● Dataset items
* * * * *

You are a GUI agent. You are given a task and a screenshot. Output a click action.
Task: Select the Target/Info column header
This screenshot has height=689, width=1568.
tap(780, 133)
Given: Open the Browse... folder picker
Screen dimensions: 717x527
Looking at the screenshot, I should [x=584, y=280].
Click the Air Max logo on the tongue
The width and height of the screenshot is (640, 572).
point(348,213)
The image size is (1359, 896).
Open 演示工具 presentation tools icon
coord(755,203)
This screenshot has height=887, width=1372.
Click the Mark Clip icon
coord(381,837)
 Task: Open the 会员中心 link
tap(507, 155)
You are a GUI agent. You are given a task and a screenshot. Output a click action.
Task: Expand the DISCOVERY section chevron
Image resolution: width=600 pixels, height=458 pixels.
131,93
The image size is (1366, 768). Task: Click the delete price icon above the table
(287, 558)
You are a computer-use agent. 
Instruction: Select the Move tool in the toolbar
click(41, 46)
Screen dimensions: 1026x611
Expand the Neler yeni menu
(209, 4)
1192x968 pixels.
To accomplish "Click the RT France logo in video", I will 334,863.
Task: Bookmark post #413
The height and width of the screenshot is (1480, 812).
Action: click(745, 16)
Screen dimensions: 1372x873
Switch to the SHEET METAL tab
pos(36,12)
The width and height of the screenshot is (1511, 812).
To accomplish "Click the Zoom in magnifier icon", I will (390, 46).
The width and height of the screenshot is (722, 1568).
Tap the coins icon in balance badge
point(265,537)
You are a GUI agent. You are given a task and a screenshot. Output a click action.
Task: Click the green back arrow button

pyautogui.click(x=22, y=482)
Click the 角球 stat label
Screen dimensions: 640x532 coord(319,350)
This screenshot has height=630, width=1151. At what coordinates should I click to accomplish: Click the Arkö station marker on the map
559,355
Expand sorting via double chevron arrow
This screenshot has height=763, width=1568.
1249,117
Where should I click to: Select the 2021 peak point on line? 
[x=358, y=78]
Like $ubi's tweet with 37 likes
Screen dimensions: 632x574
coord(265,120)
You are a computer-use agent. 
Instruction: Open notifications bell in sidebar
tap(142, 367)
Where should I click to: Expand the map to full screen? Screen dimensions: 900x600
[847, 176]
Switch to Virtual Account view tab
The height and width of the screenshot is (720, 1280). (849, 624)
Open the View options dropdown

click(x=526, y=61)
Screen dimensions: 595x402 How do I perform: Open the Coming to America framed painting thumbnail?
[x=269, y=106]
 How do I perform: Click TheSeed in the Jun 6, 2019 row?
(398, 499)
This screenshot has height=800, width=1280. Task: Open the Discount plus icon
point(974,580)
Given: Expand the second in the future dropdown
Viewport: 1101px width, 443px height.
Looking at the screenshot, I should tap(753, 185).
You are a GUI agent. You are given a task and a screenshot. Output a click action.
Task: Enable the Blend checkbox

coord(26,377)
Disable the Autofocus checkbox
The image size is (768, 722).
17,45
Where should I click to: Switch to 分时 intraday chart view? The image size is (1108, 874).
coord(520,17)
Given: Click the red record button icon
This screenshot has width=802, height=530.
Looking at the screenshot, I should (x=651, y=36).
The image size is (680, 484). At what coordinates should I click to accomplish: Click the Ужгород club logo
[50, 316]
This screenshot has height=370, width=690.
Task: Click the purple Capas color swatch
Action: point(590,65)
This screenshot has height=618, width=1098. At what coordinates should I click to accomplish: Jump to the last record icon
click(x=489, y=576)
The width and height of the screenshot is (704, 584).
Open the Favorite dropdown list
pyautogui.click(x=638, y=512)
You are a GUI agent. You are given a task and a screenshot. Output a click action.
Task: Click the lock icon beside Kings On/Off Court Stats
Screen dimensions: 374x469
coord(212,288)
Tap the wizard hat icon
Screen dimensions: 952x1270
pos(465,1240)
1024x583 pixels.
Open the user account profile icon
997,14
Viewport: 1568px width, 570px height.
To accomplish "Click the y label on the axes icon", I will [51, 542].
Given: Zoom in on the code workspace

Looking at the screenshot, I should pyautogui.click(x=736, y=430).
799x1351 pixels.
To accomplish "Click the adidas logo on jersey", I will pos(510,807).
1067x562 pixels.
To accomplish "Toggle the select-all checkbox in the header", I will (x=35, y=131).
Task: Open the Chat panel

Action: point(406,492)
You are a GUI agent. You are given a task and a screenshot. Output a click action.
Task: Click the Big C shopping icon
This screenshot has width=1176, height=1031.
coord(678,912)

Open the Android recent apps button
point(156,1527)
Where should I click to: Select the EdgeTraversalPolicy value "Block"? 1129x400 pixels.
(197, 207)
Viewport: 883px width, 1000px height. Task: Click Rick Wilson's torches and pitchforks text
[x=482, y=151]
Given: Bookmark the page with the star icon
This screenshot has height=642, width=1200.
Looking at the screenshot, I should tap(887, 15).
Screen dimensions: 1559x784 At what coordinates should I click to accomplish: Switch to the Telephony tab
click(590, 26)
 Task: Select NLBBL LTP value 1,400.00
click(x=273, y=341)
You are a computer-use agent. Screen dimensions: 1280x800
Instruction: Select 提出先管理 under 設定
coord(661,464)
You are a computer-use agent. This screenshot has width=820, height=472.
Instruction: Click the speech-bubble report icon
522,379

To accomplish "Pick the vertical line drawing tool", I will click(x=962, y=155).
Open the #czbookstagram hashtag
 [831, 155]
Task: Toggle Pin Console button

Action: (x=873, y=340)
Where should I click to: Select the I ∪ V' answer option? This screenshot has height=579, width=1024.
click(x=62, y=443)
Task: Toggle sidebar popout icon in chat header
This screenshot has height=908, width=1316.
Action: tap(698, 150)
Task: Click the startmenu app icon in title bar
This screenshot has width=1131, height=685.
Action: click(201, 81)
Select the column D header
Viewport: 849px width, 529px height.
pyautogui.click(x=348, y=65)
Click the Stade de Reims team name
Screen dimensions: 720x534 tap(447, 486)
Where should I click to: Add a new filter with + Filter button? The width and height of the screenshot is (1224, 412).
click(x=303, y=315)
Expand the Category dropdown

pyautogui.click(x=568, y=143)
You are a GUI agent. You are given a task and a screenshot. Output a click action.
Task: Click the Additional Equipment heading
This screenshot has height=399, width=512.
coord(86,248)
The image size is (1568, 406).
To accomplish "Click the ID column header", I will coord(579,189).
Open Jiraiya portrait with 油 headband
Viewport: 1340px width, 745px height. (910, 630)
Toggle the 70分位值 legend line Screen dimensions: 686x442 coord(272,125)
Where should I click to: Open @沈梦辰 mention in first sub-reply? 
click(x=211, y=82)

* * * * *

● Assignment
Each line above needs to be repeated exactly, with nothing omitted.

● Result for this exercise
You are a GUI agent. You are given a task and a screenshot. Output a click action.
Task: Select the Target/Info column header
This screenshot has height=689, width=1568.
tap(780, 133)
Given: Open the Browse... folder picker
Screen dimensions: 717x527
Looking at the screenshot, I should [x=584, y=280].
Click the Air Max logo on the tongue
The width and height of the screenshot is (640, 572).
point(348,213)
The image size is (1359, 896).
Open 演示工具 presentation tools icon
coord(755,203)
This screenshot has height=887, width=1372.
Click the Mark Clip icon
coord(381,837)
 Task: Open the 会员中心 link
tap(507, 155)
You are a GUI agent. You are given a task and a screenshot. Output a click action.
Task: Expand the DISCOVERY section chevron
Image resolution: width=600 pixels, height=458 pixels.
131,93
The image size is (1366, 768). Task: Click the delete price icon above the table
(287, 558)
You are a computer-use agent. 
Instruction: Select the Move tool in the toolbar
click(41, 46)
Screen dimensions: 1026x611
Expand the Neler yeni menu
(209, 4)
1192x968 pixels.
To accomplish "Click the RT France logo in video", I will 334,863.
Task: Bookmark post #413
The height and width of the screenshot is (1480, 812).
Action: click(745, 16)
Screen dimensions: 1372x873
Switch to the SHEET METAL tab
pos(36,12)
The width and height of the screenshot is (1511, 812).
To accomplish "Click the Zoom in magnifier icon", I will (390, 46).
The width and height of the screenshot is (722, 1568).
Tap the coins icon in balance badge
point(265,537)
You are a GUI agent. You are given a task and a screenshot. Output a click action.
Task: Click the green back arrow button

pyautogui.click(x=22, y=482)
Click the 角球 stat label
Screen dimensions: 640x532 coord(319,350)
This screenshot has height=630, width=1151. At what coordinates should I click to accomplish: Click the Arkö station marker on the map
559,355
Expand sorting via double chevron arrow
This screenshot has height=763, width=1568.
1249,117
Where should I click to: Select the 2021 peak point on line? 
[x=358, y=78]
Like $ubi's tweet with 37 likes
Screen dimensions: 632x574
coord(265,120)
You are a computer-use agent. 
Instruction: Open notifications bell in sidebar
tap(142, 367)
Where should I click to: Expand the map to full screen? Screen dimensions: 900x600
[847, 176]
Switch to Virtual Account view tab
The height and width of the screenshot is (720, 1280). (849, 624)
Open the View options dropdown

click(x=526, y=61)
Screen dimensions: 595x402 How do I perform: Open the Coming to America framed painting thumbnail?
[x=269, y=106]
 How do I perform: Click TheSeed in the Jun 6, 2019 row?
(398, 499)
This screenshot has height=800, width=1280. Task: Open the Discount plus icon
point(974,580)
Given: Expand the second in the future dropdown
Viewport: 1101px width, 443px height.
Looking at the screenshot, I should tap(753, 185).
You are a GUI agent. You are given a task and a screenshot. Output a click action.
Task: Enable the Blend checkbox

coord(26,377)
Disable the Autofocus checkbox
The image size is (768, 722).
17,45
Where should I click to: Switch to 分时 intraday chart view? The image size is (1108, 874).
coord(520,17)
Given: Click the red record button icon
This screenshot has width=802, height=530.
Looking at the screenshot, I should (x=651, y=36).
The image size is (680, 484). At what coordinates should I click to accomplish: Click the Ужгород club logo
[50, 316]
This screenshot has height=370, width=690.
Task: Click the purple Capas color swatch
Action: point(590,65)
This screenshot has height=618, width=1098. At what coordinates should I click to accomplish: Jump to the last record icon
click(x=489, y=576)
The width and height of the screenshot is (704, 584).
Open the Favorite dropdown list
pyautogui.click(x=638, y=512)
You are a GUI agent. You are given a task and a screenshot. Output a click action.
Task: Click the lock icon beside Kings On/Off Court Stats
Screen dimensions: 374x469
coord(212,288)
Tap the wizard hat icon
Screen dimensions: 952x1270
pos(465,1240)
1024x583 pixels.
Open the user account profile icon
997,14
Viewport: 1568px width, 570px height.
To accomplish "Click the y label on the axes icon", I will [51, 542].
Given: Zoom in on the code workspace

Looking at the screenshot, I should pyautogui.click(x=736, y=430).
799x1351 pixels.
To accomplish "Click the adidas logo on jersey", I will pos(510,807).
1067x562 pixels.
To accomplish "Toggle the select-all checkbox in the header", I will (x=35, y=131).
Task: Open the Chat panel

Action: point(406,492)
You are a GUI agent. You are given a task and a screenshot. Output a click action.
Task: Click the Big C shopping icon
This screenshot has width=1176, height=1031.
coord(678,912)

Open the Android recent apps button
point(156,1527)
Where should I click to: Select the EdgeTraversalPolicy value "Block"? 1129x400 pixels.
(197, 207)
Viewport: 883px width, 1000px height. Task: Click Rick Wilson's torches and pitchforks text
[x=482, y=151]
Given: Bookmark the page with the star icon
This screenshot has height=642, width=1200.
Looking at the screenshot, I should tap(887, 15).
Screen dimensions: 1559x784 At what coordinates should I click to accomplish: Switch to the Telephony tab
click(590, 26)
 Task: Select NLBBL LTP value 1,400.00
click(x=273, y=341)
You are a computer-use agent. Screen dimensions: 1280x800
Instruction: Select 提出先管理 under 設定
coord(661,464)
You are a computer-use agent. This screenshot has width=820, height=472.
Instruction: Click the speech-bubble report icon
522,379

To accomplish "Pick the vertical line drawing tool", I will click(x=962, y=155).
Open the #czbookstagram hashtag
 [831, 155]
Task: Toggle Pin Console button

Action: (x=873, y=340)
Where should I click to: Select the I ∪ V' answer option? This screenshot has height=579, width=1024.
click(x=62, y=443)
Task: Toggle sidebar popout icon in chat header
This screenshot has height=908, width=1316.
Action: tap(698, 150)
Task: Click the startmenu app icon in title bar
This screenshot has width=1131, height=685.
Action: click(201, 81)
Select the column D header
Viewport: 849px width, 529px height.
pyautogui.click(x=348, y=65)
Click the Stade de Reims team name
Screen dimensions: 720x534 tap(447, 486)
Where should I click to: Add a new filter with + Filter button? The width and height of the screenshot is (1224, 412).
click(x=303, y=315)
Expand the Category dropdown

pyautogui.click(x=568, y=143)
You are a GUI agent. You are given a task and a screenshot. Output a click action.
Task: Click the Additional Equipment heading
This screenshot has height=399, width=512.
coord(86,248)
The image size is (1568, 406).
To accomplish "Click the ID column header", I will coord(579,189).
Open Jiraiya portrait with 油 headband
Viewport: 1340px width, 745px height. (910, 630)
Toggle the 70分位值 legend line Screen dimensions: 686x442 coord(272,125)
Where should I click to: Open @沈梦辰 mention in first sub-reply? 
click(x=211, y=82)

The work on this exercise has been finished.